Trecho apresentado -
::::::
Se você nasceu e se criou no Brasil, a possibilidade de você ter passado por colonização cultural é enorme. Isso também é valido para qualquer pessoa nativa do Sul geopolítico. Como colonizados, nós assimilamos as culturas branca estadunidense e europeia desde cedo. Essas culturas hegemônicas estão presentes em todos os elementos culturais de massa que nos são entregues.
Nós conhecemos mais sobre o cinema hollywoodiano do que sobre o brasileiro ou latino americano. Nós escutamos música em inglês desde antes de nosso nascimento. Nossos parâmetros estéticos, padrões de beleza, estruturas narrativas e gêneros visuais e sonoros são baseados nas tradições europeias.
Por que raios você acharia que ocorre de modo diferente com a literatura fantástica?
O cânone da literatura fantástica está fundado nas narrativas folclóricas europeias. Os parâmetros estéticos das histórias de fantasia estão fundados na história das representações visuais europeias e nas fórmulas de sucesso hollywoodianas.[1]
Essa fundação é tão profunda que, caso você decida produzir fora dela, você precisará realizar um esforço danado! Você precisaria abandonar toda essa base? Não. Aliás, seria um esforço inútil, dado que a colonização cultural faz parte do que nós somos. Não é possível abandoná-la por completo.
O possível, e recomendável, é ter consciência das relações opressivas que têm continuidade quando nós aceitamos a fácil mentira de que a história da arte europeia e a indústria cultural estadunidense “nos representam”. [2]
Com tal consciência, você pode considerar que seja interessante mesclar elementos de nossas culturas locais e originárias com elementos canônicos, dos quais você não poderia se livrar por completo. Essa é uma conclusão razoável e, caso você tenha chegado nesse ponto, saiba que a mescla também apresenta riscos e complicações. Jamais haverá mescla balanceada entre culturas dominantes e culturas colonizadas.
O problema da hibridização cultural não é algo novo, embora tenha sido, algumas vezes, agredido com voadoras anti-pós-modernas. Foi inevitável que esse debate surgisse, lá pela metade do século XX, dada a condição acelerada do traspassamento midiático que engoliu o globo desde então.
Eu me refiro à hibridização cultural como problema, mas não no sentido de ser essencialmente algo ruim, tampouco ela é essencialmente boa. A hibridização cultural é algo inevitável.
A inevitabilidade, a não neutralidade, o sistema de dominação capitalista/imperialista e a comunicação planetária acelerada fazem com que necessitemos sempre discutir como ocorre essa hibridização. Nesse sentido, ela é um problema.
Foi sobre esse ponto que comentei, recentemente, no grupo dos Serial Readers. Com pequenas alterações, os parágrafos seguintes são a reprodução das mensagens retiradas das conversas no grupo.
Um dos primeiros livros que li sobre o assunto foi o “Culturas Híbridas”, de Nestor Garcia Canclini.[3] Isso foi no começo da graduação. Já faz bastante tempo e, depois disso, encontrei textos que expandiam, criticavam e complementavam as ideias de Canclini. Ele continua a ser uma autor de base. Daí sugerir, fortemente, que quem queira compreender mais sobre mesclas culturais, comece por esse livro.
::::::
Dados fornecidos -
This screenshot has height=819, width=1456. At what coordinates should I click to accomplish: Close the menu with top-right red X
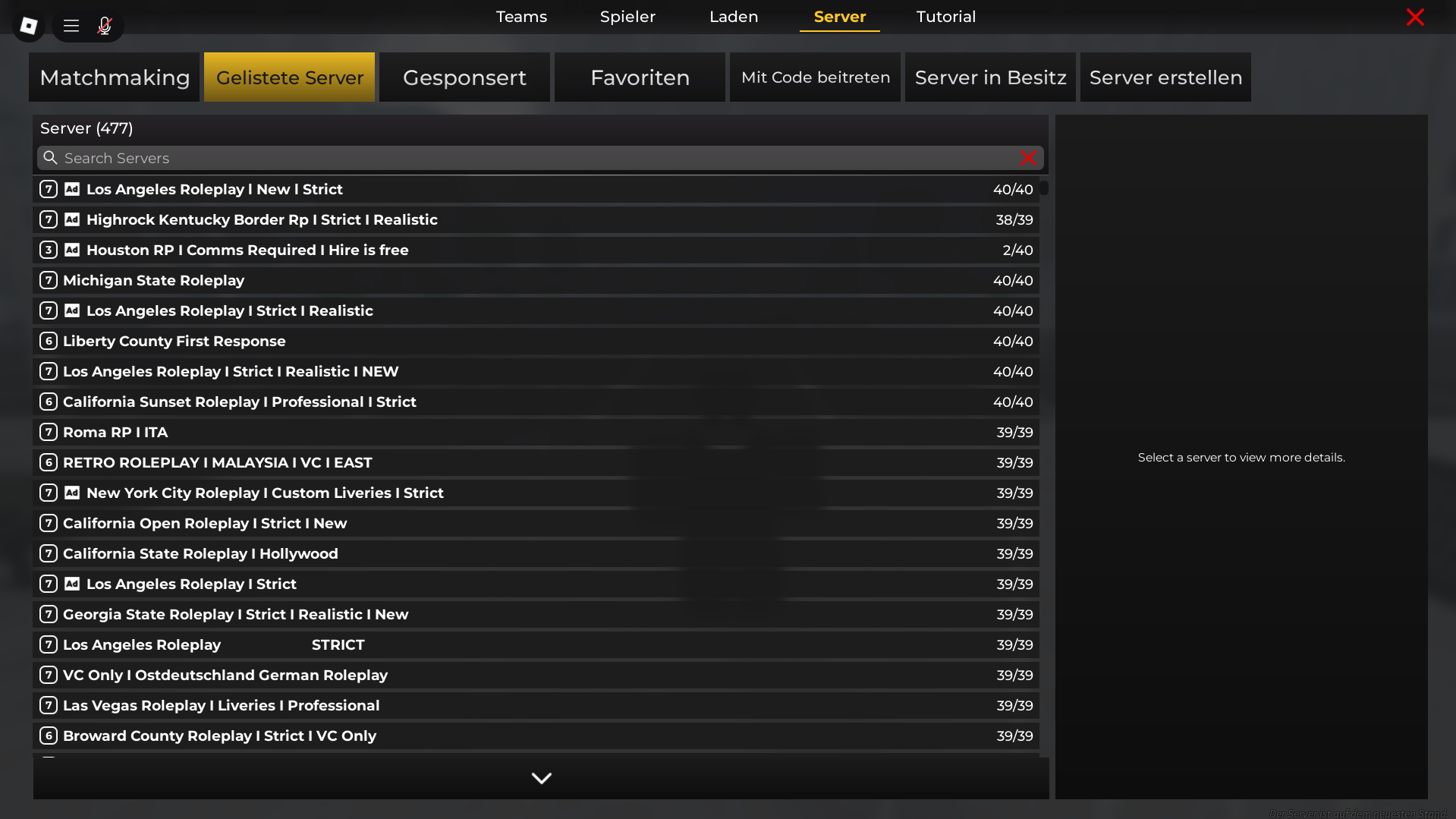pos(1415,17)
::::::
Objetivos -
(a) Por favor, extraia do texto sobre colonização cultural a parte que começa nas palavras que contêm "Se você nasceu" e termina depois de "nas tradições europeias.".
(b) No texto sobre colonização cultural, qual livro de Nestor Garcia Canclini é recomendado como ponto de partida para quem deseja entender as mesclas culturais?

Respostas das tarefas -
(a)
Se você nasceu e se criou no Brasil, a possibilidade de você ter passado por colonização cultural é enorme. Isso também é valido para qualquer pessoa nativa do Sul geopolítico. Como colonizados, nós assimilamos as culturas branca estadunidense e europeia desde cedo. Essas culturas hegemônicas estão presentes em todos os elementos culturais de massa que nos são entregues.
Nós conhecemos mais sobre o cinema hollywoodiano do que sobre o brasileiro ou latino americano. Nós escutamos música em inglês desde antes de nosso nascimento. Nossos parâmetros estéticos, padrões de beleza, estruturas narrativas e gêneros visuais e sonoros são baseados nas tradições europeias.

(b) "Culturas Híbridas".